This report analyzes the SwiftKey dataset for the Coursera Data Science Capstone. The goal is to build a word prediction application.
We sample only 10,000 lines from each file to avoid memory issues.[citation:5]
# Set file paths (adjust if your files are in a different location)
blogs_path <- "final/en_US/en_US.blogs.txt"
news_path <- "final/en_US/en_US.news.txt"
twitter_path <- "final/en_US/en_US.twitter.txt"
# Function to safely read a sample of lines
read_sample <- function(path, n = 10000) {
if (!file.exists(path)) {
stop(paste("File not found:", path))
}
con <- file(path, "r", encoding = "UTF-8")
on.exit(close(con))
lines <- readLines(con, n = n, warn = FALSE, skipNul = TRUE)
return(lines)
}
# Read 10,000 lines from each file
blogs <- read_sample(blogs_path, 10000)
news <- read_sample(news_path, 10000)
twitter <- read_sample(twitter_path, 10000)

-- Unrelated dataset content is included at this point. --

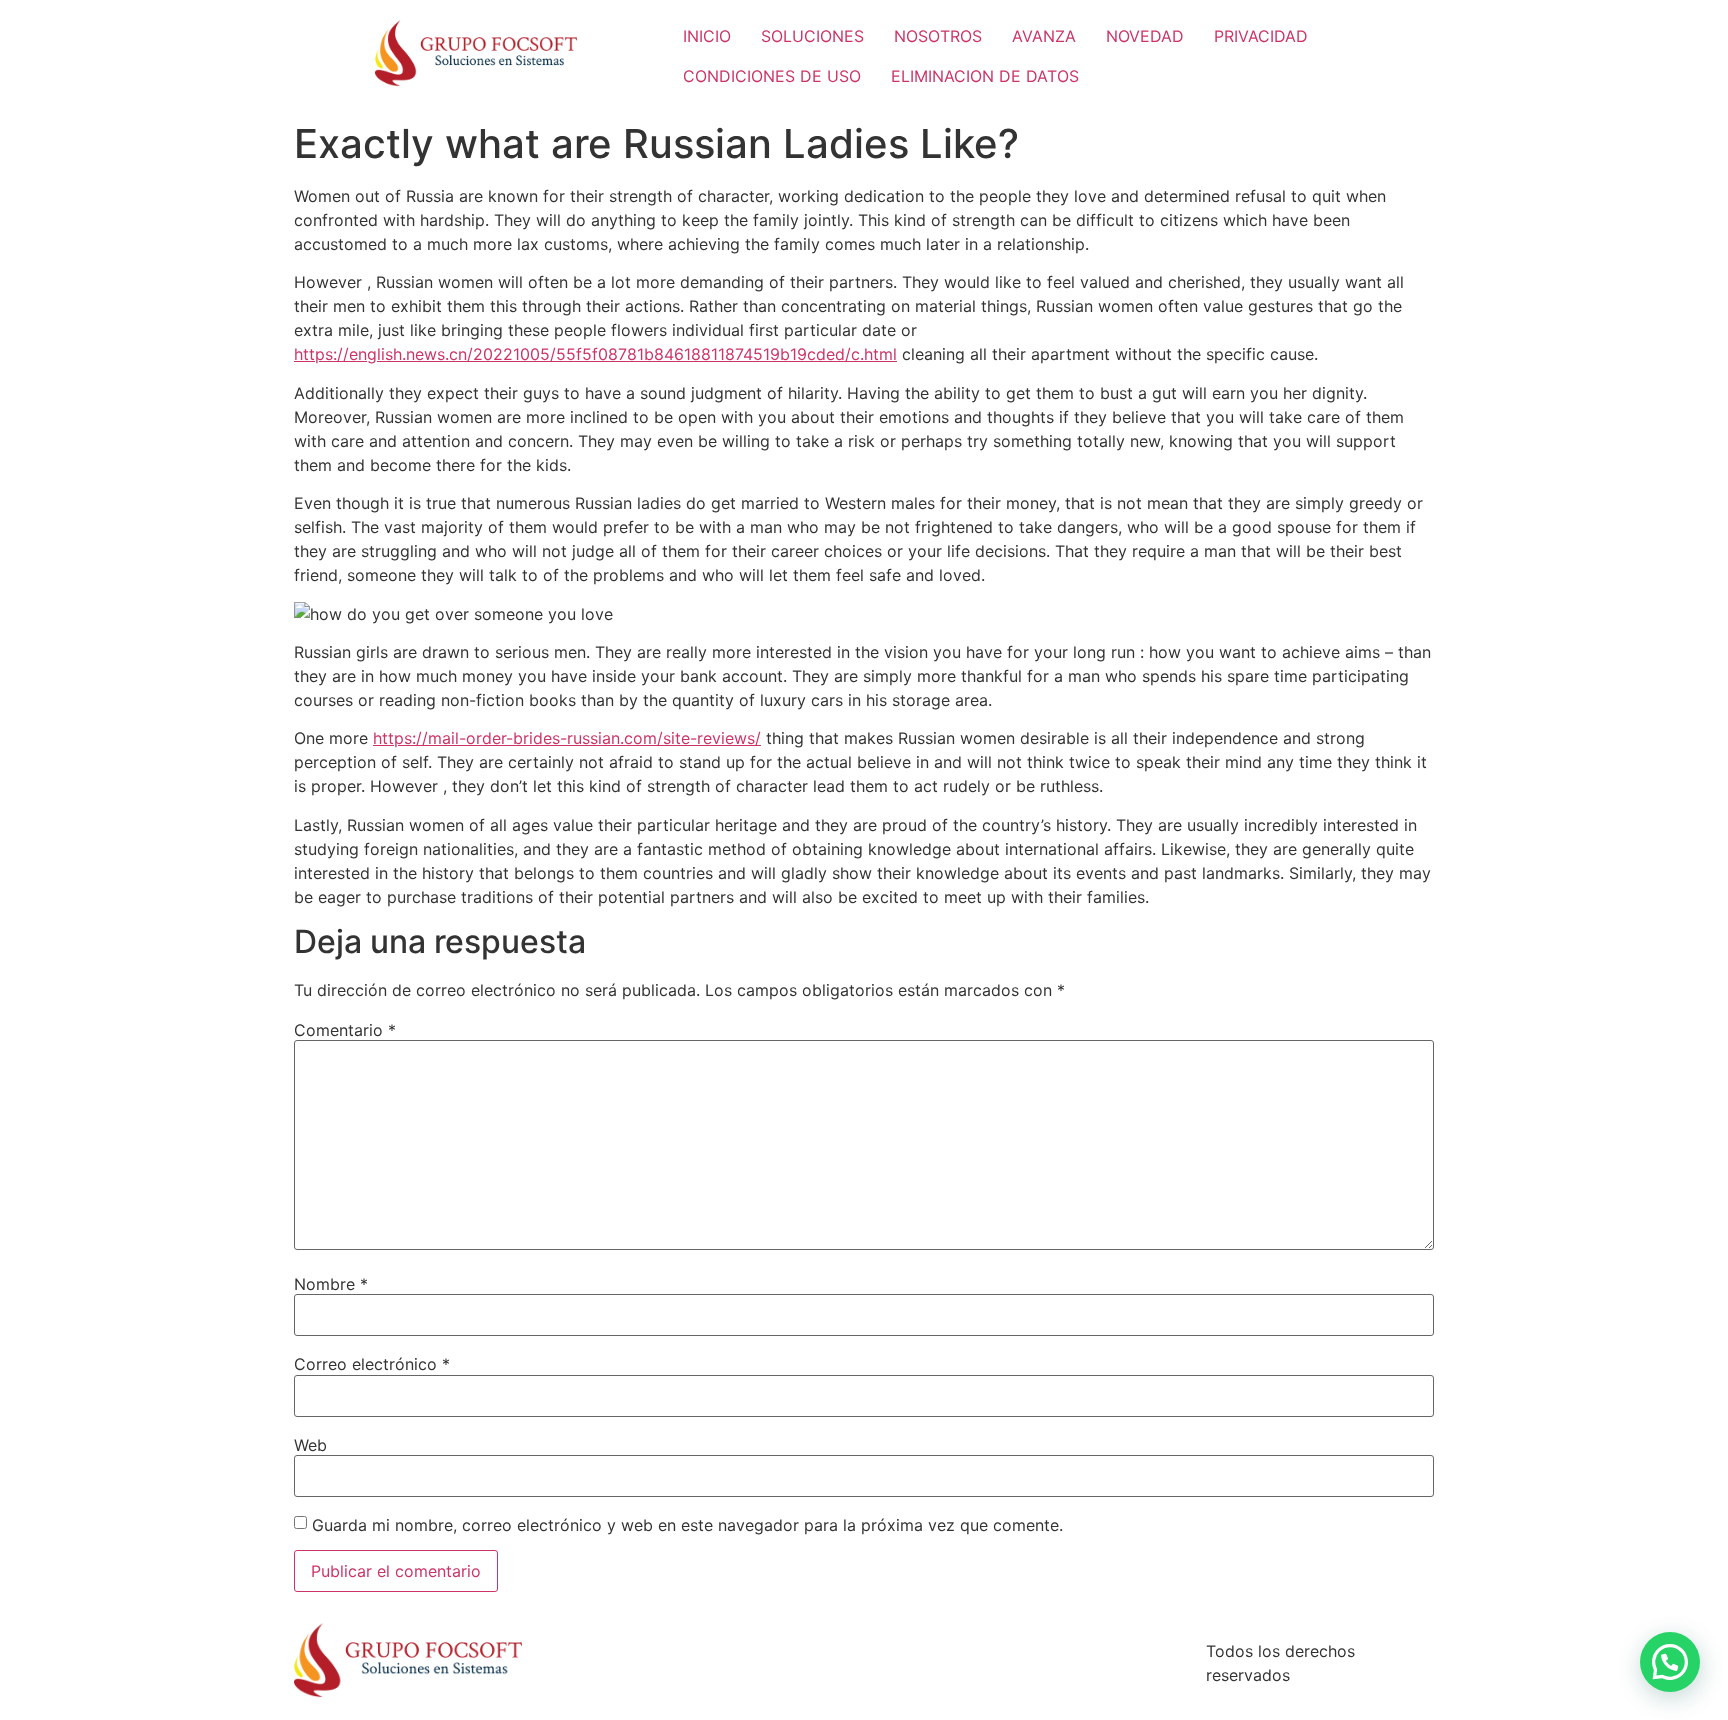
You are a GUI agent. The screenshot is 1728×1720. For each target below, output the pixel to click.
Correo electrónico (372, 1364)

cat("Successfully loaded", length(blogs), "blogs,", length(news), "news articles, and", length(twitter), "tweets")
## Successfully loaded 10000 blogs, 10000 news articles, and 10000 tweets
library(stringi)
# Calculate file sizes in MB
file_size <- function(path) {
round(file.info(path)$size / 1024^2, 2)
}
# Create summary table
summary_table <- data.frame(
File = c("Blogs", "News", "Twitter"),
Size_MB = c(file_size(blogs_path), file_size(news_path), file_size(twitter_path)),
Lines_Sampled = c(length(blogs), length(news), length(twitter)),
Words_Sampled = c(
sum(stri_count_words(blogs)),
sum(stri_count_words(news)),
sum(stri_count_words(twitter))
)
)
summary_table
## File Size_MB Lines_Sampled Words_Sampled
## 1 Blogs 200.42 10000 413215
## 2 News 196.28 10000 349062
## 3 Twitter 159.36 10000 126736
library(ggplot2)
# Combine sampled data
all_text <- c(blogs, news, twitter)
# Split into words
all_words <- unlist(strsplit(tolower(all_text), "[[:space:][:punct:]]+"))
# Remove empty strings and numbers
all_words <- all_words[!all_words %in% c("", as.character(0:9))]
# Get frequency table
word_freq <- sort(table(all_words), decreasing = TRUE)
# Take top 20
top_words <- data.frame(
Word = names(word_freq[1:20]),
Count = as.numeric(word_freq[1:20])
)
# Plot
ggplot(top_words, aes(x = reorder(Word, -Count), y = Count)) +
geom_bar(stat = "identity", fill = "darkorange") +
theme_minimal() +
theme(axis.text.x = element_text(angle = 45, hjust = 1)) +
labs(title = "Top 20 Most Frequent Words", x = "Word", y = "Frequency")
## 4. Key Findings
Algorithm: I will build an n-gram model (sequences of 2-3 words) with back-off. When a user types a phrase, the app will look for the most frequent word that follows the last 2 words in our database.
Shiny App: The app will have a simple text input box. As the user types, the predicted next word will appear below. The app will run entirely in the browser and respond in real time.